Data for processing below:

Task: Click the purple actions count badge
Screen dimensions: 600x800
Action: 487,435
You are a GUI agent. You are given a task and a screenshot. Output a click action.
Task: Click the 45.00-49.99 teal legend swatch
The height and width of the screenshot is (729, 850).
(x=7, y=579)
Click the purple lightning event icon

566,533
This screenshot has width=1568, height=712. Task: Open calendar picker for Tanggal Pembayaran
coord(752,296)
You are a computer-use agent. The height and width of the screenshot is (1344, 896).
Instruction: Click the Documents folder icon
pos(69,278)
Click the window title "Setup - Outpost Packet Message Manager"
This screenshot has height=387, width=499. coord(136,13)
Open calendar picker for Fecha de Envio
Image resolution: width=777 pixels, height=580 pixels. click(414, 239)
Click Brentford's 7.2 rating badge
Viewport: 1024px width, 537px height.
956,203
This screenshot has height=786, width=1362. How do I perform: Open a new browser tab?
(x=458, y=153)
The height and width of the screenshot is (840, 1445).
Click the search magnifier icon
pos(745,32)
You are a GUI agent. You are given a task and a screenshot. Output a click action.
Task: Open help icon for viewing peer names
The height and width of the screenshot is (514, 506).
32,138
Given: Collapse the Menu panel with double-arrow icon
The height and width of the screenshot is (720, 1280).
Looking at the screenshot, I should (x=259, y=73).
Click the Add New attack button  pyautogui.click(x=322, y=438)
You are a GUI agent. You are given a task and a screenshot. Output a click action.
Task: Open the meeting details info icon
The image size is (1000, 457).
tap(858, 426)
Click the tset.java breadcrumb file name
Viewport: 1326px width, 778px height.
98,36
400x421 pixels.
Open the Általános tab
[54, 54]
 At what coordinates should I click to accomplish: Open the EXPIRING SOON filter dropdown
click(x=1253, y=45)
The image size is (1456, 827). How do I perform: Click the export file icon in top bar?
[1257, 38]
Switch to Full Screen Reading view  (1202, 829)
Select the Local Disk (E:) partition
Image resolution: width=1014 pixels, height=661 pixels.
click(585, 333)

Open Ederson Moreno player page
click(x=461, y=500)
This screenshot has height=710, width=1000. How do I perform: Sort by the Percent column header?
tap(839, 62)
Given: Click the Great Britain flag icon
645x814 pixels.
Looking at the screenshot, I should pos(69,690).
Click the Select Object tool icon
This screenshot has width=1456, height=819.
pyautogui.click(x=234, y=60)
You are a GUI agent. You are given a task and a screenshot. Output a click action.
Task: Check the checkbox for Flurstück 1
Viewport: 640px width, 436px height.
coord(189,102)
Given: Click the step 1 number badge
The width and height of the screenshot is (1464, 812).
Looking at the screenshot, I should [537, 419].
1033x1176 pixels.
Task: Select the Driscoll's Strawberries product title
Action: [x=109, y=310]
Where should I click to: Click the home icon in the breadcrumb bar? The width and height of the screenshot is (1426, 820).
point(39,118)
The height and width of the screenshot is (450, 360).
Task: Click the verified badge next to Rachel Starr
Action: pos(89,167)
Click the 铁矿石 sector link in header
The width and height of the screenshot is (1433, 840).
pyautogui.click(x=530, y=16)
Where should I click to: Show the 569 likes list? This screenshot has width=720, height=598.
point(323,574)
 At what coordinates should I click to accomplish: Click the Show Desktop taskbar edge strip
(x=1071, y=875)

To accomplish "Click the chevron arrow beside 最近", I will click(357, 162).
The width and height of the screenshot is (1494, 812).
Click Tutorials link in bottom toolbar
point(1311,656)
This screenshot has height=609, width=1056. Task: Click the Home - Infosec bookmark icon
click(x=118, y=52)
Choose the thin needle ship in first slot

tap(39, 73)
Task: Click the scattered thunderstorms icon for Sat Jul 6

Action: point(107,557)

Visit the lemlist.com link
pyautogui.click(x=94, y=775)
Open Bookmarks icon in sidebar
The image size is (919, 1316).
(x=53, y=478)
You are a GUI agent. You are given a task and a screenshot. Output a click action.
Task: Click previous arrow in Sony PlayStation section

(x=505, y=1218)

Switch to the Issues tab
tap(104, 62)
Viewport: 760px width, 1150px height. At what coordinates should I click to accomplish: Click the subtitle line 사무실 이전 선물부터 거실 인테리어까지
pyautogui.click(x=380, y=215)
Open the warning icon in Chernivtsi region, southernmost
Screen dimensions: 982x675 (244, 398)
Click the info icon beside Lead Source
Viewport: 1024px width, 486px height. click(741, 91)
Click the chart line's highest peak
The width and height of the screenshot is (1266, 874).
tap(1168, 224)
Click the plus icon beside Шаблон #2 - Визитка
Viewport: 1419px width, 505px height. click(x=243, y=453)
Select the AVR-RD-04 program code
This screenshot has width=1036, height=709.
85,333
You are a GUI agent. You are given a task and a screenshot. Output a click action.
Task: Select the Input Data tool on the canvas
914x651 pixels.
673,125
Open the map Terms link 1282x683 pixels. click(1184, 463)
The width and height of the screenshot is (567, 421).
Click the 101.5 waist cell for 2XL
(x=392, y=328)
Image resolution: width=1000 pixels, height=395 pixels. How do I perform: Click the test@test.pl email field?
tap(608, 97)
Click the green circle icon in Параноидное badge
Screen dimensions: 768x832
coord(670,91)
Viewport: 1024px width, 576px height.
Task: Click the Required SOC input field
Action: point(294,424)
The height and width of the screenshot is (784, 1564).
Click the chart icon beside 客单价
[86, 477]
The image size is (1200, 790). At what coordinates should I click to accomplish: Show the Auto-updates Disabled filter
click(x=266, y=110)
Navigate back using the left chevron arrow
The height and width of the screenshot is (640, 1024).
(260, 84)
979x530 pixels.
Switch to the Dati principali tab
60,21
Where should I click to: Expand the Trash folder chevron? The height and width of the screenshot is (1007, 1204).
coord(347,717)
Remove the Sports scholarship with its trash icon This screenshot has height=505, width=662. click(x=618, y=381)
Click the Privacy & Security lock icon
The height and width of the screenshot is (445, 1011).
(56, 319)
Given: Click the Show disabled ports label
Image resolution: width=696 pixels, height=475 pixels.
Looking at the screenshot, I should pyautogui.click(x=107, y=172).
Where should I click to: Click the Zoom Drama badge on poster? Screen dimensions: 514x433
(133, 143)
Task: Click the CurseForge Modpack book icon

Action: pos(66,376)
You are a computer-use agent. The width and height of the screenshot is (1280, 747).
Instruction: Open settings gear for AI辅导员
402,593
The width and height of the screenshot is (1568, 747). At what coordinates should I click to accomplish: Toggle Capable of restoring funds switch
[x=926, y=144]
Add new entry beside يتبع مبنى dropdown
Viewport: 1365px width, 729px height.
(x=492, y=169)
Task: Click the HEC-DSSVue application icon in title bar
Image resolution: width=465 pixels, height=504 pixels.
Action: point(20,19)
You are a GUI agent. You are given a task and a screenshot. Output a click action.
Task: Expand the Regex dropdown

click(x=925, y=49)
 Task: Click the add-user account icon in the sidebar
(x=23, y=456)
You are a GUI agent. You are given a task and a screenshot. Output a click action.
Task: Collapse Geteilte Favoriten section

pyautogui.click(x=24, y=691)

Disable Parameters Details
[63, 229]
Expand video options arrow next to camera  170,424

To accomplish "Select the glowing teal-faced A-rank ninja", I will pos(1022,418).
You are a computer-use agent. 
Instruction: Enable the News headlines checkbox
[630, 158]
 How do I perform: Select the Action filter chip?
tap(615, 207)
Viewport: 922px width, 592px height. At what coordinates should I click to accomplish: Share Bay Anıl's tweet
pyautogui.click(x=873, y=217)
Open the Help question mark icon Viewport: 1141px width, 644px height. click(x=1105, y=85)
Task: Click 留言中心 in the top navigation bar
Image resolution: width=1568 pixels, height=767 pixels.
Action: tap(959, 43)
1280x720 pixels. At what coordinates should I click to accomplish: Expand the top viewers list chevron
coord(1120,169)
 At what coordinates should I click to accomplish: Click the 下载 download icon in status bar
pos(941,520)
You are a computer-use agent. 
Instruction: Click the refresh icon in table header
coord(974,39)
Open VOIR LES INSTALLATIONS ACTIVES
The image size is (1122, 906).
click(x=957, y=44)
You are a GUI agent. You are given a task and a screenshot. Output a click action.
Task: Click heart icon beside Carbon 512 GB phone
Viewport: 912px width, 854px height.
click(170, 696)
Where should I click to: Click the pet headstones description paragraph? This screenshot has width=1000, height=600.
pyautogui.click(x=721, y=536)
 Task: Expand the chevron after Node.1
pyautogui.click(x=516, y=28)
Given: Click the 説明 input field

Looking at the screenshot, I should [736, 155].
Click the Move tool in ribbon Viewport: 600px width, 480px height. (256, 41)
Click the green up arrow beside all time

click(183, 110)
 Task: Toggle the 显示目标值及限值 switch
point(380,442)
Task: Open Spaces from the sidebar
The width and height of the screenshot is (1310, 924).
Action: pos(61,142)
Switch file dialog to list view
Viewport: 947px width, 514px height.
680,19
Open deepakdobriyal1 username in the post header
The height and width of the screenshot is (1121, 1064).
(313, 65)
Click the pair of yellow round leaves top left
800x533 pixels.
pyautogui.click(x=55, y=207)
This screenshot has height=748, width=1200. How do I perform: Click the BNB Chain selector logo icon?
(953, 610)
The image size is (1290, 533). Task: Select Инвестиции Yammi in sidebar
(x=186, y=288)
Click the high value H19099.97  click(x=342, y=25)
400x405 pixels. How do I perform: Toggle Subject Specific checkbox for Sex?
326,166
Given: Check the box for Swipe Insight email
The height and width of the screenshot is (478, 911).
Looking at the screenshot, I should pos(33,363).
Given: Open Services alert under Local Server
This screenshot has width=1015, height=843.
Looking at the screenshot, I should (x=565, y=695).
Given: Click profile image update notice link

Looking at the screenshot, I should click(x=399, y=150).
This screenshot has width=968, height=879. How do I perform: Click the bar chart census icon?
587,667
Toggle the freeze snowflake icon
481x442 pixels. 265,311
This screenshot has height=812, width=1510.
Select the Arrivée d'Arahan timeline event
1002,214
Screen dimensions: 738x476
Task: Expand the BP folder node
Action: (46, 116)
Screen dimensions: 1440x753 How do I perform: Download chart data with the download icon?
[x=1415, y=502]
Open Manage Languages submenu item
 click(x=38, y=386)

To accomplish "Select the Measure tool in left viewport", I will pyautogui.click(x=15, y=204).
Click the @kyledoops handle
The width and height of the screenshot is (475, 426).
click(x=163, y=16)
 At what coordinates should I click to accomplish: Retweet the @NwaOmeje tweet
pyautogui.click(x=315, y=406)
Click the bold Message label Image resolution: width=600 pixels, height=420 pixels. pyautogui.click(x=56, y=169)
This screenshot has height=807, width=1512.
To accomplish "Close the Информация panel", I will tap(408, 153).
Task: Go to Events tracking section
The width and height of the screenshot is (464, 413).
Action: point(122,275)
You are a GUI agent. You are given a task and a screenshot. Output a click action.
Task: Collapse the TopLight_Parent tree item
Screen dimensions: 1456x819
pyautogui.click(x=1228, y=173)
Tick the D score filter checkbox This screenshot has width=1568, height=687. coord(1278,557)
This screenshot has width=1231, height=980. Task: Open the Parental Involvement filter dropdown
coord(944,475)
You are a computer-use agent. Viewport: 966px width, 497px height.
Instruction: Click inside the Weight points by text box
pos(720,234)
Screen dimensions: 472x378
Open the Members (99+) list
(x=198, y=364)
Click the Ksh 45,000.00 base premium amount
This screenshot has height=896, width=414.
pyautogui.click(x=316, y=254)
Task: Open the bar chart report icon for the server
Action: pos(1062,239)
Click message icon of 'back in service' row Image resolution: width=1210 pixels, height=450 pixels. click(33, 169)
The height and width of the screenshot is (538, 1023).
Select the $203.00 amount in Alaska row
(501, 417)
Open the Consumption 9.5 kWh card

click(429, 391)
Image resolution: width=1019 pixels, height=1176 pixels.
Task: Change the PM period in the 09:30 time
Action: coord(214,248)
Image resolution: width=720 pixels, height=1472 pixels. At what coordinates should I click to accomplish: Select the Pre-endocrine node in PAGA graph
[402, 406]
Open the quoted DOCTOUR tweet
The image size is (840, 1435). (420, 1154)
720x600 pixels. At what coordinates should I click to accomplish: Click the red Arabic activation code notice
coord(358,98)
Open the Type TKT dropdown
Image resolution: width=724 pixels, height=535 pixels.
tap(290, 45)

End of Data for processing.

** What the exercise asks **
Please return, exactly as written, the line containing "Screen dimensions: 1456x819" and every line after it through the end of the records above, and nothing else.

** Output **
Screen dimensions: 1456x819
pyautogui.click(x=1228, y=173)
Tick the D score filter checkbox This screenshot has width=1568, height=687. coord(1278,557)
This screenshot has width=1231, height=980. Task: Open the Parental Involvement filter dropdown
coord(944,475)
You are a computer-use agent. Viewport: 966px width, 497px height.
Instruction: Click inside the Weight points by text box
pos(720,234)
Screen dimensions: 472x378
Open the Members (99+) list
(x=198, y=364)
Click the Ksh 45,000.00 base premium amount
This screenshot has height=896, width=414.
pyautogui.click(x=316, y=254)
Task: Open the bar chart report icon for the server
Action: pos(1062,239)
Click message icon of 'back in service' row Image resolution: width=1210 pixels, height=450 pixels. click(33, 169)
The height and width of the screenshot is (538, 1023).
Select the $203.00 amount in Alaska row
(501, 417)
Open the Consumption 9.5 kWh card

click(429, 391)
Image resolution: width=1019 pixels, height=1176 pixels.
Task: Change the PM period in the 09:30 time
Action: coord(214,248)
Image resolution: width=720 pixels, height=1472 pixels. At what coordinates should I click to accomplish: Select the Pre-endocrine node in PAGA graph
[402, 406]
Open the quoted DOCTOUR tweet
The image size is (840, 1435). (420, 1154)
720x600 pixels. At what coordinates should I click to accomplish: Click the red Arabic activation code notice
coord(358,98)
Open the Type TKT dropdown
Image resolution: width=724 pixels, height=535 pixels.
tap(290, 45)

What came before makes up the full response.